Established Consultant Advantages:

  • Referrals reduce acquisition costs

  • Reputation commands premium pricing

  • Proven systems and processes

  • Word-of-mouth marketing


The Referral Effect: An established consultant's $300 acquisition cost (from The 3 Metrics That Predict Your Business Future) versus a new consultant's $1,200 shows why burn multiples improve over time.


How to Improve Your Burn Multiple


For New Consultants:

  • Focus on networking over paid advertising

  • Track which activities generate clients

  • Identify your ICP (Ideal Customer Profile)

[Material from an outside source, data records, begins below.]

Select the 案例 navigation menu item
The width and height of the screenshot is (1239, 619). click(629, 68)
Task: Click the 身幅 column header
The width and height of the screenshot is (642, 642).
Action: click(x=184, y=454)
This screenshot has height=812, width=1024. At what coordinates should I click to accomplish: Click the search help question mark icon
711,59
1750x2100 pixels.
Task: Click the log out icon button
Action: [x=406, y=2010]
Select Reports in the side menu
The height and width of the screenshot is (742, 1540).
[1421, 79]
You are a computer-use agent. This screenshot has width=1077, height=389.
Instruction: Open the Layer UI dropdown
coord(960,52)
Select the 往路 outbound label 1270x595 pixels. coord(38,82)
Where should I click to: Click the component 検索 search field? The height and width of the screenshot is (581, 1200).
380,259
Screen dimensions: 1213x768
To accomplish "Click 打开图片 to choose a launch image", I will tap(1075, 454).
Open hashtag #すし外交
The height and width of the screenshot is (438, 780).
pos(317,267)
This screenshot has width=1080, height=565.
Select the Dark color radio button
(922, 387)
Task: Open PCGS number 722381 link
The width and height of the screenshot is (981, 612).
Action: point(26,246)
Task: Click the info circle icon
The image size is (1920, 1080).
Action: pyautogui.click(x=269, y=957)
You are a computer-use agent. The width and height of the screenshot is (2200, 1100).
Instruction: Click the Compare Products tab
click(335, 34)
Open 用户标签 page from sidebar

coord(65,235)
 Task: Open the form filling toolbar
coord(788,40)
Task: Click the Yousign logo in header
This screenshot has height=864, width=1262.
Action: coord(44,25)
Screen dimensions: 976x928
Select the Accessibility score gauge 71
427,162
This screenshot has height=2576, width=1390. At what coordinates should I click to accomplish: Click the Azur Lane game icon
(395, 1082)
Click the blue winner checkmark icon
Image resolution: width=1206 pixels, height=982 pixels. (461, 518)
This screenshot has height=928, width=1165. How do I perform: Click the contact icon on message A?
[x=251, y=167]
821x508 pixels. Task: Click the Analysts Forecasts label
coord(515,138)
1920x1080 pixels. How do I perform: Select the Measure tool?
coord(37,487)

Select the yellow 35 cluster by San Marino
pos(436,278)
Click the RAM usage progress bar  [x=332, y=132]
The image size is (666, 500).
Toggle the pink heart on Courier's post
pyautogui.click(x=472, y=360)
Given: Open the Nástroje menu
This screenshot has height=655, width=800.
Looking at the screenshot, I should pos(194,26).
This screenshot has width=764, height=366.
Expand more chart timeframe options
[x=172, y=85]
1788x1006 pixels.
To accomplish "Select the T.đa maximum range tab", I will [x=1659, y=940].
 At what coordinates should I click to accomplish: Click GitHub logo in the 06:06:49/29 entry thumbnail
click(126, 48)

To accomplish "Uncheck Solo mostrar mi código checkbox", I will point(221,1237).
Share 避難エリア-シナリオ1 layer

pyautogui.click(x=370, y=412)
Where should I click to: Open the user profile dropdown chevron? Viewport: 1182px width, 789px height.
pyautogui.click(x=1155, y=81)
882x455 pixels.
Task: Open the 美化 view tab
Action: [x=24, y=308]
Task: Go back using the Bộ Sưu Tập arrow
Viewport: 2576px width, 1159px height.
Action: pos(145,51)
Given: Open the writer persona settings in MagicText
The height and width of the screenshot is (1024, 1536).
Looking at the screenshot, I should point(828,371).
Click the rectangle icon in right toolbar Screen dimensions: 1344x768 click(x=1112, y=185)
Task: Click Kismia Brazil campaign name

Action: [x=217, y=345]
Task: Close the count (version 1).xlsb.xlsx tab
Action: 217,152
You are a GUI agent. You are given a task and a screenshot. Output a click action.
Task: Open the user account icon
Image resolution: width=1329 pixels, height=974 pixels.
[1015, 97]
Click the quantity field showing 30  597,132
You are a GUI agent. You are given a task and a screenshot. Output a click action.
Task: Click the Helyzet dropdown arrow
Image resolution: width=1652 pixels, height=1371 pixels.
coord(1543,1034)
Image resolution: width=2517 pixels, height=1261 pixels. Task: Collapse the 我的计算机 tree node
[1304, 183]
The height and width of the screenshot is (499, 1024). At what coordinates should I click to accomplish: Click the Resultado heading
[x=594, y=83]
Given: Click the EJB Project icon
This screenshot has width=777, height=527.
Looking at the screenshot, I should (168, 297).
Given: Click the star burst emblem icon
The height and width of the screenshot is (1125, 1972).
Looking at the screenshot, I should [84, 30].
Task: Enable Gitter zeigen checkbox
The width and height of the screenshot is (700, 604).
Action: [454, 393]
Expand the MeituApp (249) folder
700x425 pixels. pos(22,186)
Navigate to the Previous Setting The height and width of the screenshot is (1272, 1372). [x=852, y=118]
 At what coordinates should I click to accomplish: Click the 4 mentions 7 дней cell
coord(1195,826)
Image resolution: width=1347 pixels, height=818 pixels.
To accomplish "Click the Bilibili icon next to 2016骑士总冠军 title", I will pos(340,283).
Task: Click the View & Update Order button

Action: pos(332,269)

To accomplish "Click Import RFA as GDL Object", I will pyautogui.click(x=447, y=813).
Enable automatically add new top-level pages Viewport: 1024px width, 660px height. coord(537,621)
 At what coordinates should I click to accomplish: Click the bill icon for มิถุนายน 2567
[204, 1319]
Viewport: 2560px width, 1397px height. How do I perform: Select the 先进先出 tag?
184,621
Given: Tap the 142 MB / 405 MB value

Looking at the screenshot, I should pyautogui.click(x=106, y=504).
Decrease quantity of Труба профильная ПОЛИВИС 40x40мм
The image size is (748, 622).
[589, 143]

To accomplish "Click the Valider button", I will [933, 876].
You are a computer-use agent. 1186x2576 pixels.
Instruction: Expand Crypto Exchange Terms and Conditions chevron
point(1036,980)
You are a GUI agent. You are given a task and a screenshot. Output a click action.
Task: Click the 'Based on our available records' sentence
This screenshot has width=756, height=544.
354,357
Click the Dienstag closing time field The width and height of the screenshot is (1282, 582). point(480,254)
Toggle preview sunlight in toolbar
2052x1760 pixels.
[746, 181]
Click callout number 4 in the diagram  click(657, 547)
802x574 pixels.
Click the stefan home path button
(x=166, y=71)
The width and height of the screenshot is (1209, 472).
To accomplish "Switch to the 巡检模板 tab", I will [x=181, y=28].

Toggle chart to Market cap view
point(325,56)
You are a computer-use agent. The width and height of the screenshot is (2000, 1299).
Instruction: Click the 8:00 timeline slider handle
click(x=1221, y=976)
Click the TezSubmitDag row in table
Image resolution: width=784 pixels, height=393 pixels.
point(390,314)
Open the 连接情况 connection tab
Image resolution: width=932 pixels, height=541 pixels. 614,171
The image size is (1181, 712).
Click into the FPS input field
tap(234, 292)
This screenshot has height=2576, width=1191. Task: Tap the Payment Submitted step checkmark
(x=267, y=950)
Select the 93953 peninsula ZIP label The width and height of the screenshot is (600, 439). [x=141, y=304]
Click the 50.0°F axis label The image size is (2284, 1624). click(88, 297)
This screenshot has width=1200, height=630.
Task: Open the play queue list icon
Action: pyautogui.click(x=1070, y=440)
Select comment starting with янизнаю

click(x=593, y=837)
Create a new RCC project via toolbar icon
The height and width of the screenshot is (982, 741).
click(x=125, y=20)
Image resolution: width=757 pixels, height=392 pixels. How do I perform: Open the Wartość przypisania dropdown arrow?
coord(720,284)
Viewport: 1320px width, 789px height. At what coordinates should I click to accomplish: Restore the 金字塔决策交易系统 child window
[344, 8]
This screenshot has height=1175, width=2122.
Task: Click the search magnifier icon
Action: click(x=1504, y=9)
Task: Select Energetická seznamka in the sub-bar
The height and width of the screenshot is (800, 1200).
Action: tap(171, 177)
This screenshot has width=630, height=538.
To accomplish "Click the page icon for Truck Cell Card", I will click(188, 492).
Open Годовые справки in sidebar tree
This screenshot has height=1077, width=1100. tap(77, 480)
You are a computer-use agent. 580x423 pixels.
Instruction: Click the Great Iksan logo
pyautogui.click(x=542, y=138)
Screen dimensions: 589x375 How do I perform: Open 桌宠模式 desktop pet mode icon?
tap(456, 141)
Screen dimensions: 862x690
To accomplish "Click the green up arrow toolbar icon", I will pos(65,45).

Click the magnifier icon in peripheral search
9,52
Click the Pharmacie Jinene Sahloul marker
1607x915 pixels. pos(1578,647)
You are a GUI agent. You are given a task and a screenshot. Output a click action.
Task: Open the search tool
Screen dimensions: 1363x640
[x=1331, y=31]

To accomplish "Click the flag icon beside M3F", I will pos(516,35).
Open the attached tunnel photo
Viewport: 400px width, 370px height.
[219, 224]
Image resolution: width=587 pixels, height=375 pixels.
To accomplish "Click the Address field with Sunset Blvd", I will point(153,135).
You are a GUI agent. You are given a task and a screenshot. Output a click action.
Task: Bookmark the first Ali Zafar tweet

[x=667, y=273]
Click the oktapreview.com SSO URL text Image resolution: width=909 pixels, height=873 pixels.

  • Build case studies and testimonials quickly

  • Price for value, not just to win business


For Established Consultants:

  • Systematize referral generation

  • Invest in thought leadership

  • Raise prices regularly

  • Focus on client retention


For E-commerce:

  • Test small before scaling inventory

  • Focus on profitable products first

  • Optimize conversion before increasing traffic

  • Track customer acquisition cost by channel


The Long-Term View


Growth efficiency improves over time if you're building the right foundation:

Year 1: High burn multiple (learning and building)

Year 2-3: Improving efficiency (systems and reputation)

Year 4+: Low burn multiple (leverage and referrals)


The key is ensuring your burn multiple is trending downward, not upward.


What This Means for You


  • If your burn multiple is under 1.0: You're efficiently converting investment to growth. Scale up.

  • If your burn multiple is 1.0-1.5: Decent efficiency, but look for optimization opportunities.

  • If your burn multiple is above 1.5: Growth is getting expensive. Focus on efficiency before scaling.


The best entrepreneurs track burn multiple monthly. It's the difference between profitable growth and expensive hope.